Police in Michigan said they’re looking into whether the stabbing of a manufacturing company’s president during a meeting this week may have been motivated by the recent killing of UnitedHealthcare’s CEO in New York.
A 32-year-old employee was taken into custody on aggravated assault charges after allegedly stabbing the president of Anderson Express Inc. on Tuesday in Muskegon, Michigan, police said in a release.
“We haven’t ruled out [a] copycat motive in regards to this,” Fruitport Police Deputy Chief Greg Poulson told News 8 of the violence potentially being connected to the fatal shooting in New York. “I think that comes to everyone’s mind at this time.”
Police said the employee, identified by local news media as Nathan Mahoney, stabbed company president Erik Denslow in the side with a knife just before 9:30 a.m. He then fled the business in a car but was tracked down and stopped by police just minutes later.
Denslow underwent surgery at a local hospital. He was last listed as being in serious but stable condition, said police, who did not immediately respond to HuffPost’s request for comment on Friday.
Mahoney had been hired by the company just two weeks prior. The company planned to train him to replace another employee in a high position who was retiring in two years, Poulson told News 8.
Anderson Express specializes in creating casts of tools and prototypes, according to its website. Denslow joined the company in 2022 as vice president and general manager and just a year later rose in the ranks to president, according to his LinkedIn page.

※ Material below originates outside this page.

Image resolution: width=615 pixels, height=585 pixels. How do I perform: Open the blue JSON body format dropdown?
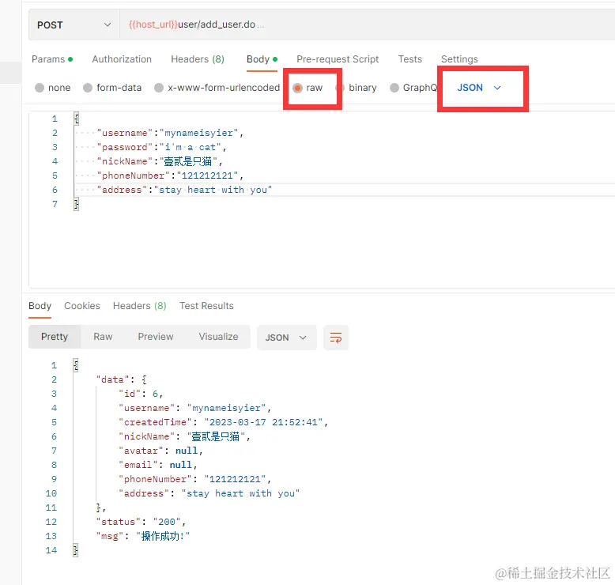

A company representative did not immediately respond to HuffPost’s request for comment Friday.
Mahoney remained in custody Friday on a $500,000 bond, jailhouse records show.
The stabbing came nearly two weeks after UnitedHealthcare CEO Brian Thompson was fatally shot outside of a midtown Manhattan hotel.
Luigi Mangione, the man accused of killing Thompson, had a vendetta against the health insurance industry and wealthy executives, federal prosecutors said in a criminal complaint against him.
Mangione viewed health insurance companies as “parasitic” and motivated by greed and power, according to a law enforcement bulletin citing a handwritten document found on him during his arrest last week.